Si le roman est aussi efficace, c’est parce que l’auteur n’oppose pas aux logiques destructrices du capitalisme des héros messianiques qui régleraient tout d’un claquement de doigts. Oubliez les Avengers, ici, les personnages principaux sont des produits de ce monde : une éthicienne blasée et glaciale (Karin Resaint) et un technocrate minier à l’ironie facile, qui vit sa vie telle une partie de poker (Mark Halyard). Leur association forcée devient une parfaite métaphore de cette société, où science et cynisme financier doivent cohabiter alors qu’ils ne se comprennent pas.
Tout au long de leur quête du lompe venimeux perdu, le roman aligne les situations absurdes avec une jubilation quasiment sinistre : des mouches génétiquement modifiées pour simuler l’enthousiasme, des médicaments qui anesthésient le goût des aliments et améliorent l’empathie et des réserves écologiques où se négocient les quotas comme des actions en bourse. Dans ce monde où même les idéaux se vendent, il ne reste qu’un dernier refuge : le rire. Ne vous attendez pas à rire aux éclats, mais plutôt à rire jaune… De celui qu’on émet quand tout s’effondre, mais qu’on veut rester lucide. Beauman transforme la satire en arme de diagnostic : si le technocapitalisme n’est pas arrêté par la raison, peut-être le sera-t-il par l’absurde?

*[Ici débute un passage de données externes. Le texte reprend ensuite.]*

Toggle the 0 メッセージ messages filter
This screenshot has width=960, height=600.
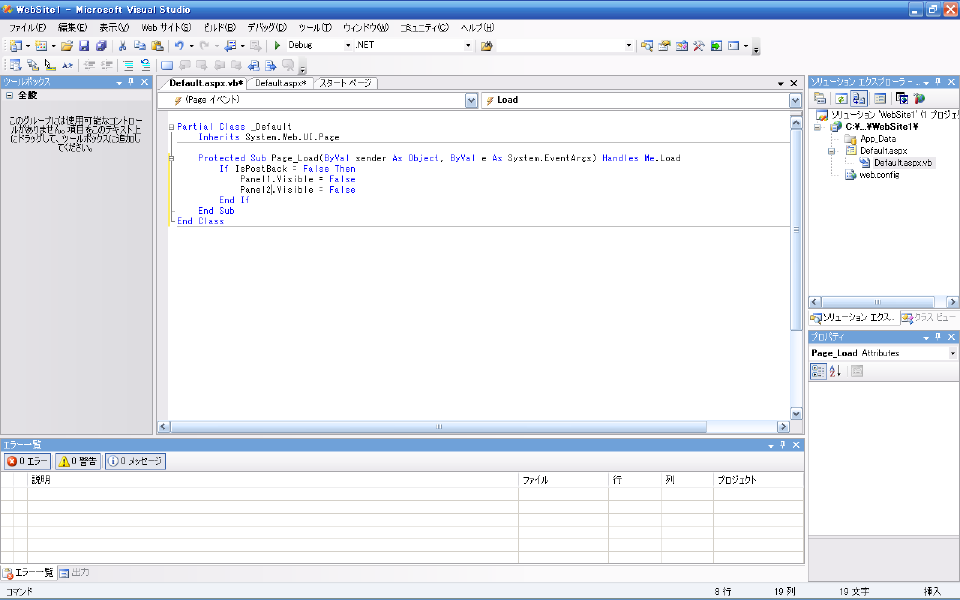(x=135, y=462)
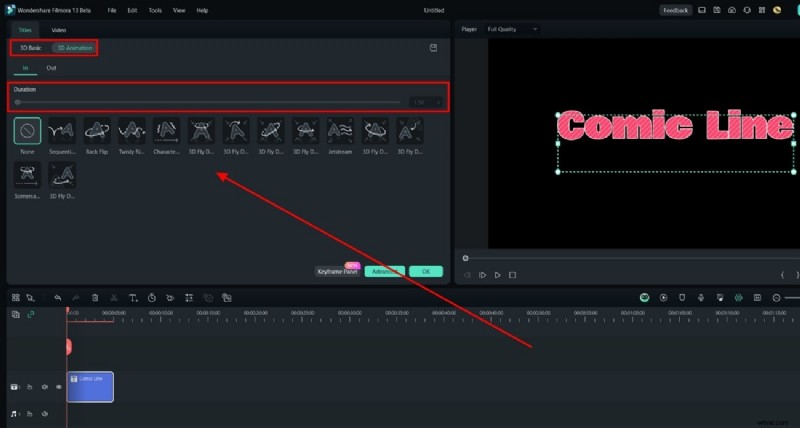Switch to 3D Basic mode

(x=30, y=47)
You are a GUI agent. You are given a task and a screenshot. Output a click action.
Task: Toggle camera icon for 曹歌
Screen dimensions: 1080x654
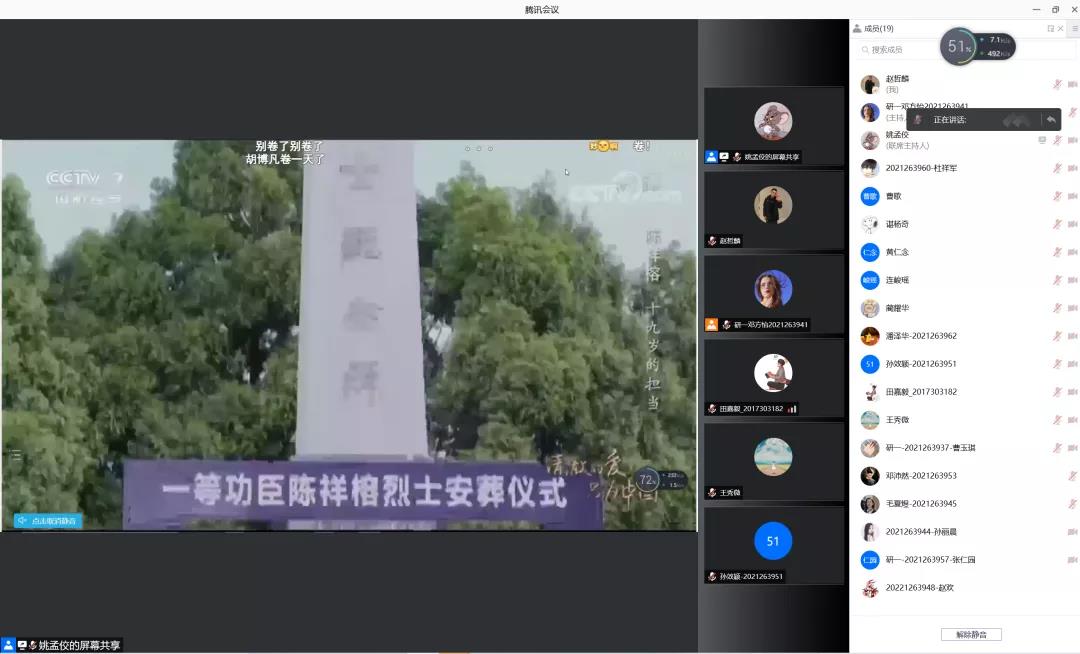(x=1072, y=196)
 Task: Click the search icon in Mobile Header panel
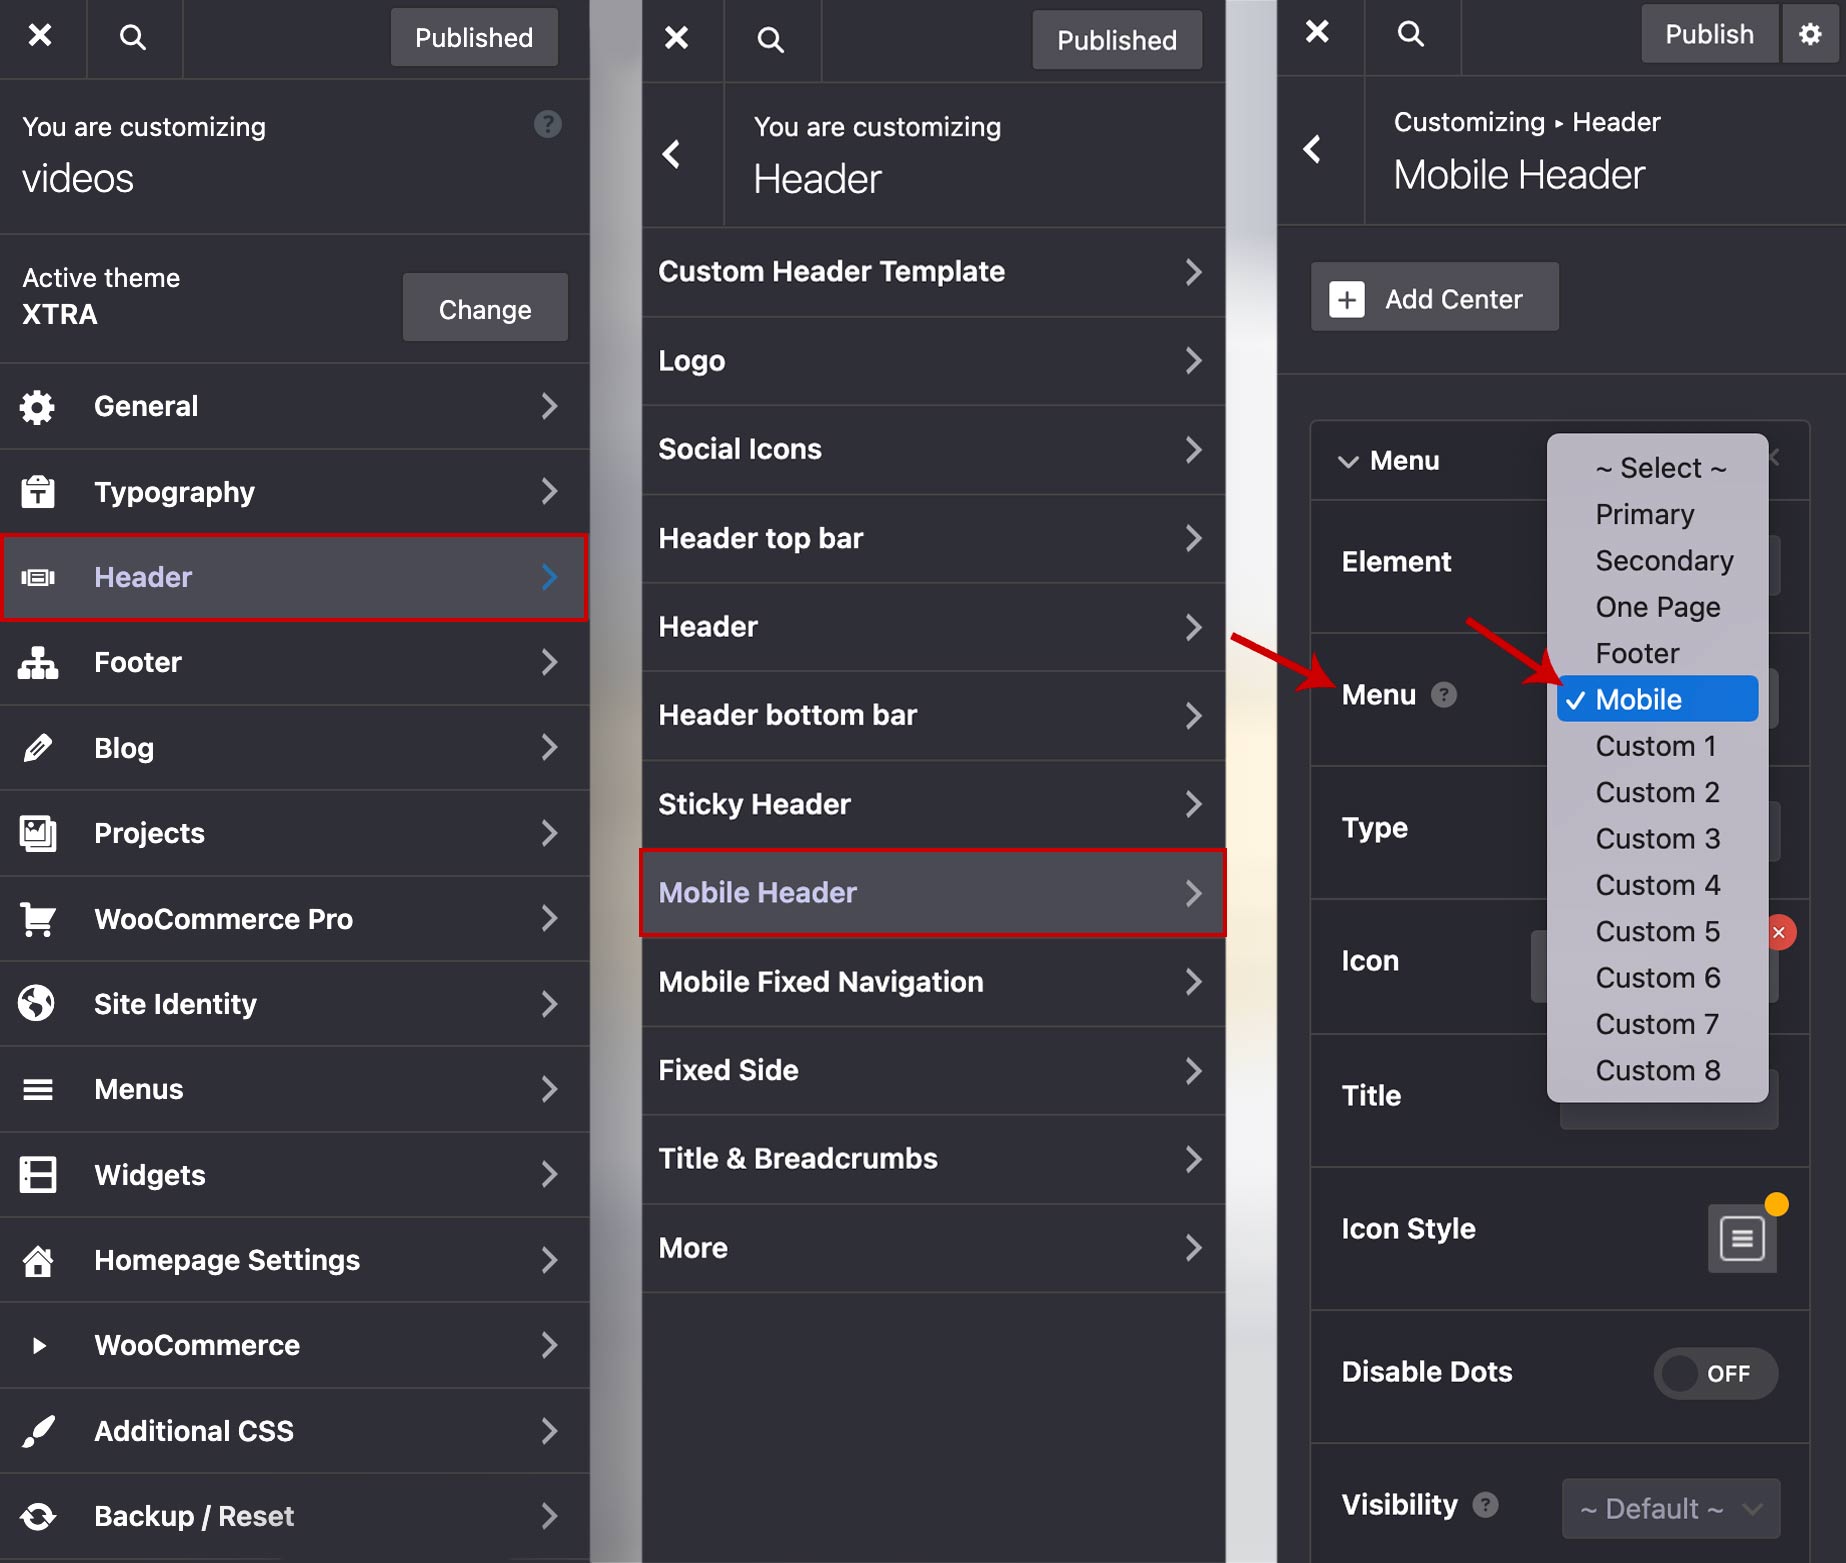pyautogui.click(x=1410, y=34)
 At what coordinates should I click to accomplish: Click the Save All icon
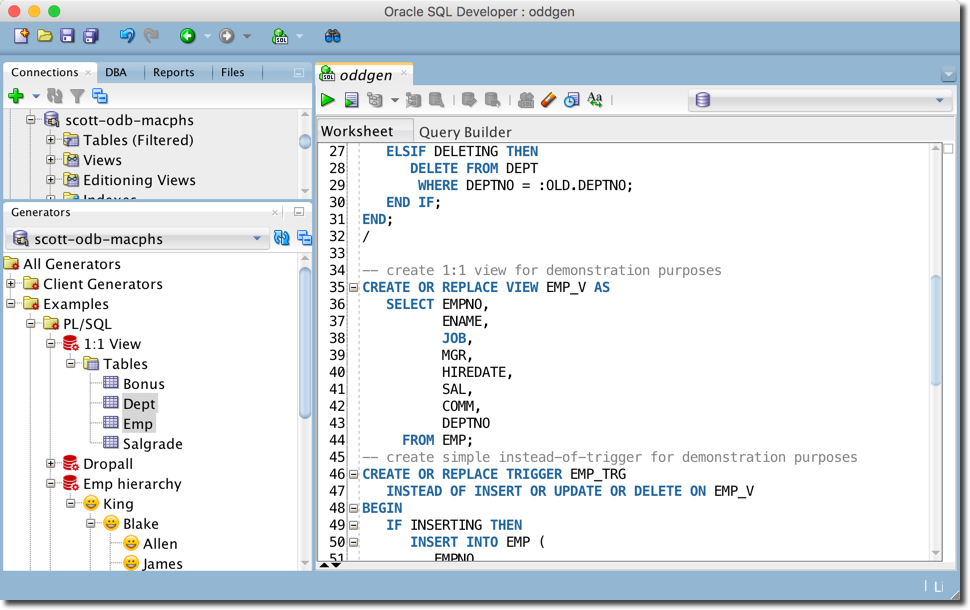(x=91, y=36)
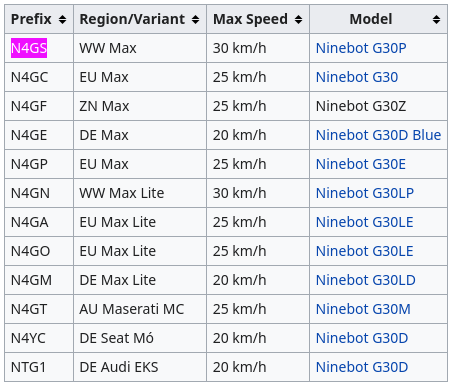Open the Ninebot G30LD link
The height and width of the screenshot is (385, 452).
click(366, 280)
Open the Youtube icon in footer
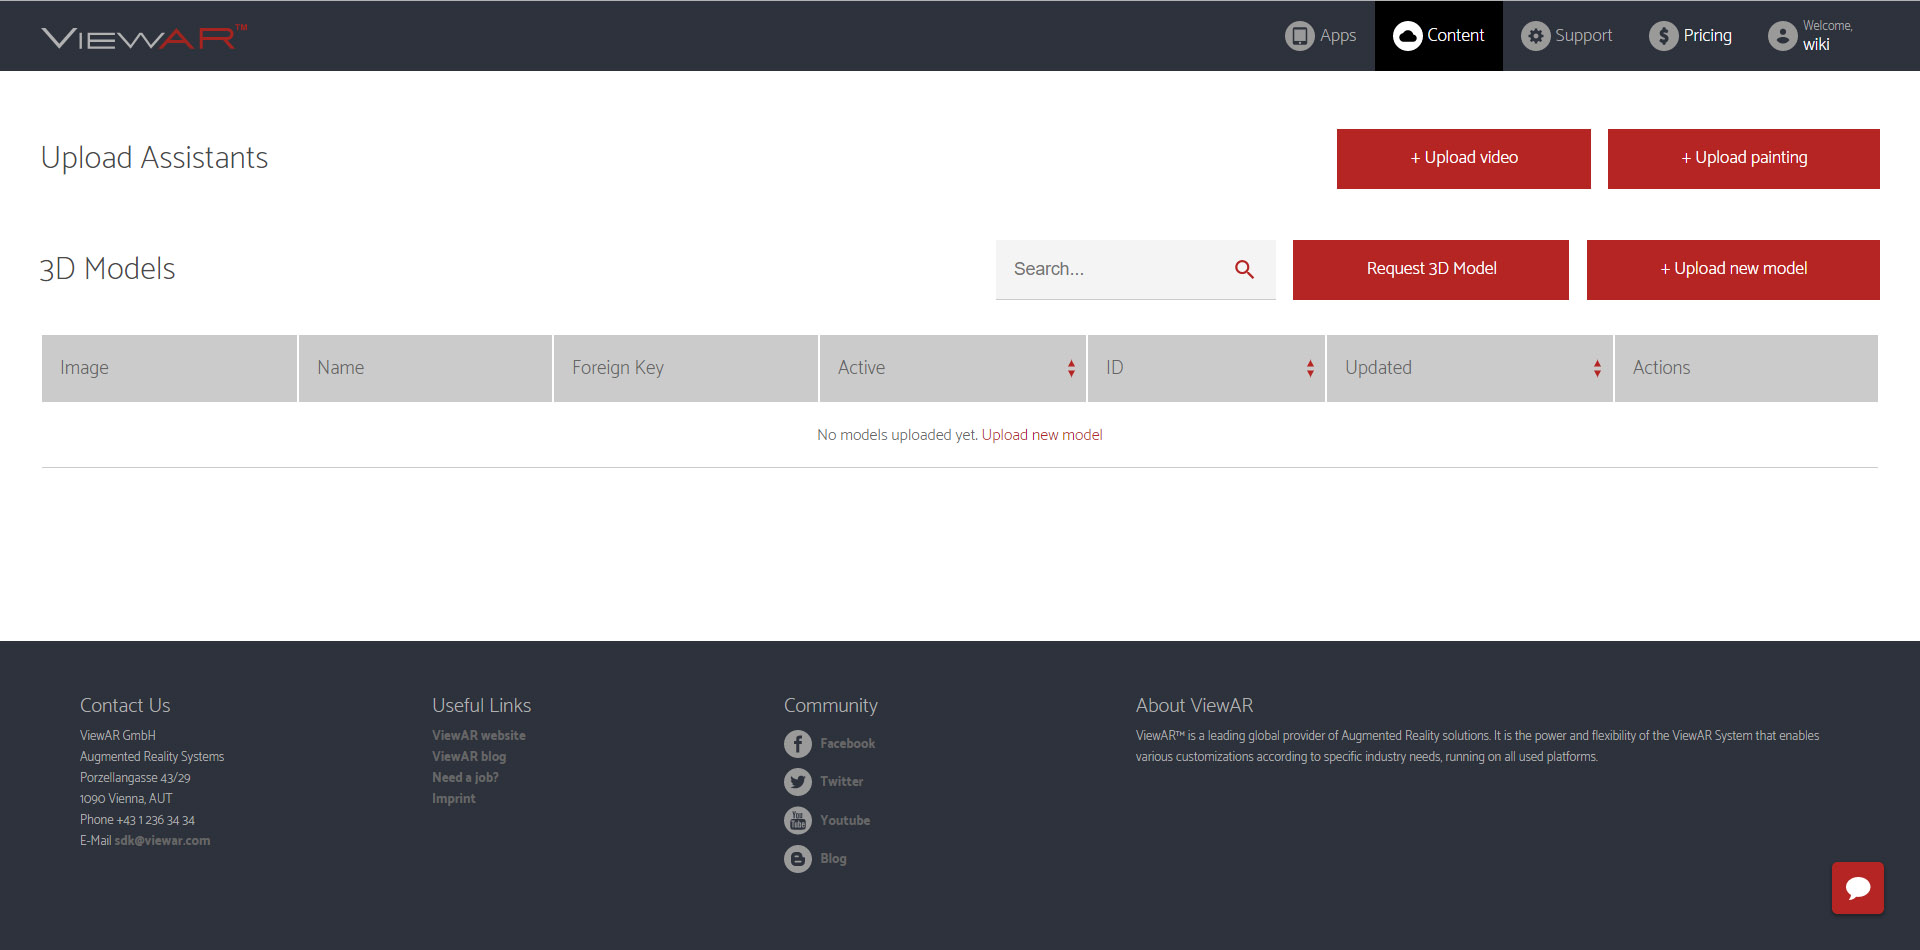The image size is (1920, 950). pyautogui.click(x=797, y=820)
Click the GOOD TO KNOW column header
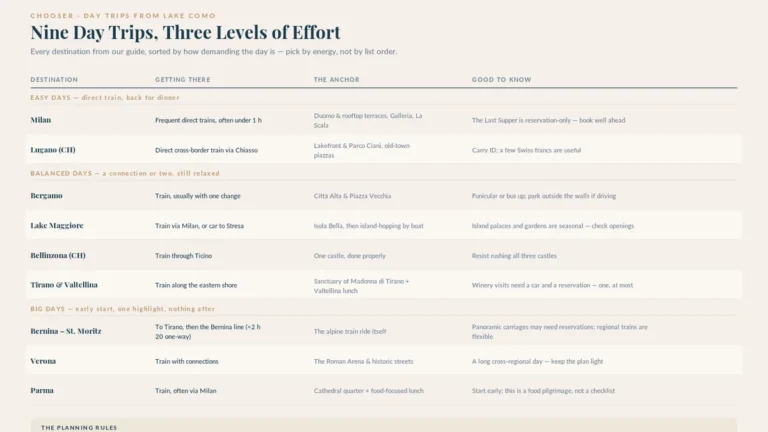This screenshot has height=432, width=768. click(x=502, y=79)
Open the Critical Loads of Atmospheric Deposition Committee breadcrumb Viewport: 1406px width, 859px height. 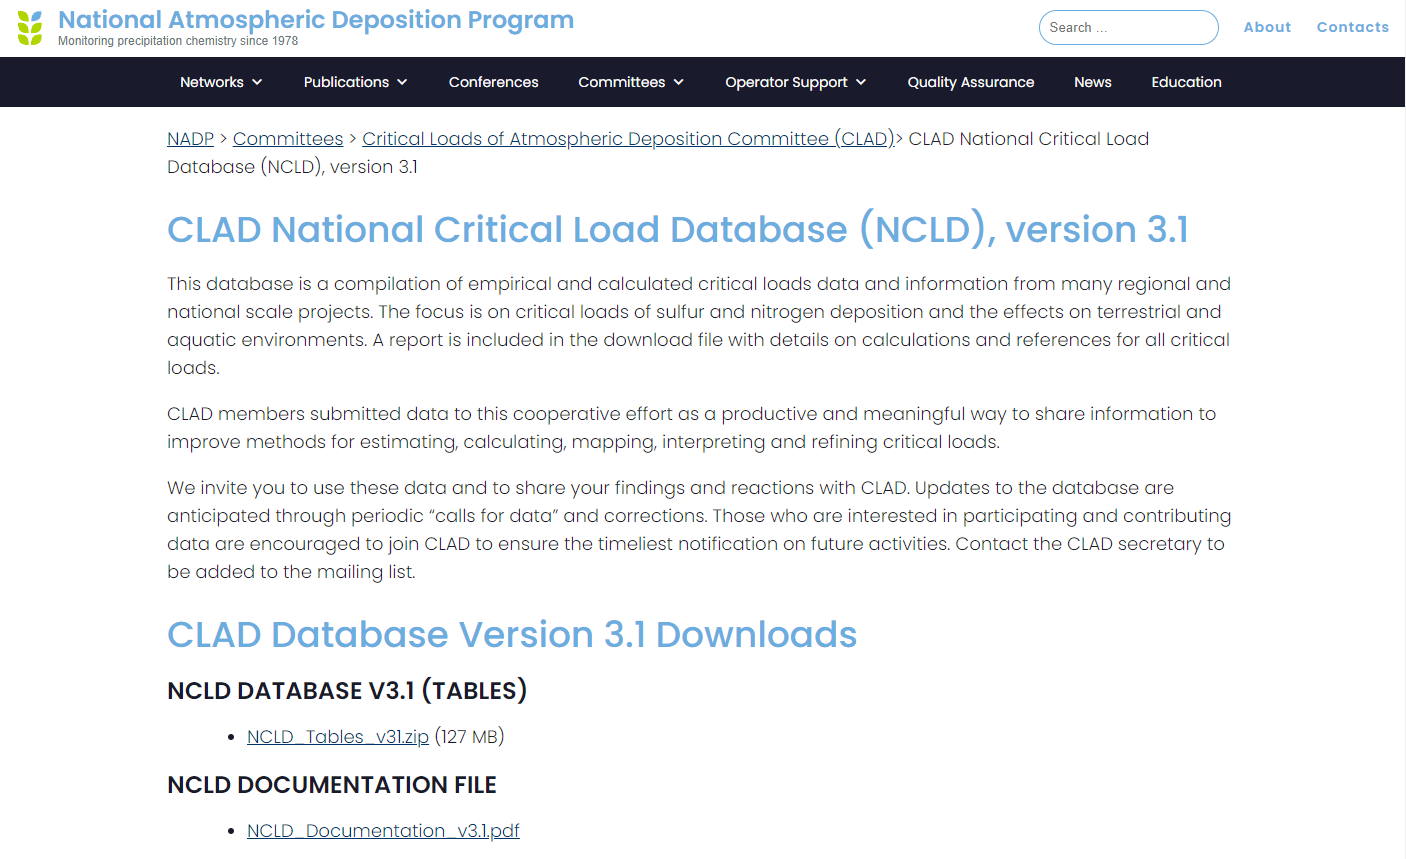627,139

Poisson Poison est une fresque brillante et douloureuse sur la fin de la biodiversité et de l’éthique. En mettant en scène une humanité qui gère la catastrophe comme un portefeuille d’actifs, Ned Beauman signe un roman satirique qui ne cherche ni à édifier ni à alarmer : il constate, avec une lucidité féroce, que nous sommes déjà passés à l’ère post-biodiversité, post-nature, post-sens. Ce roman n’est pas seulement une satire du capitalisme vert : c’est un roman sur le vide moral, et la manière dont l’intelligence peut s’éteindre au profit de quelques poignées de dollars.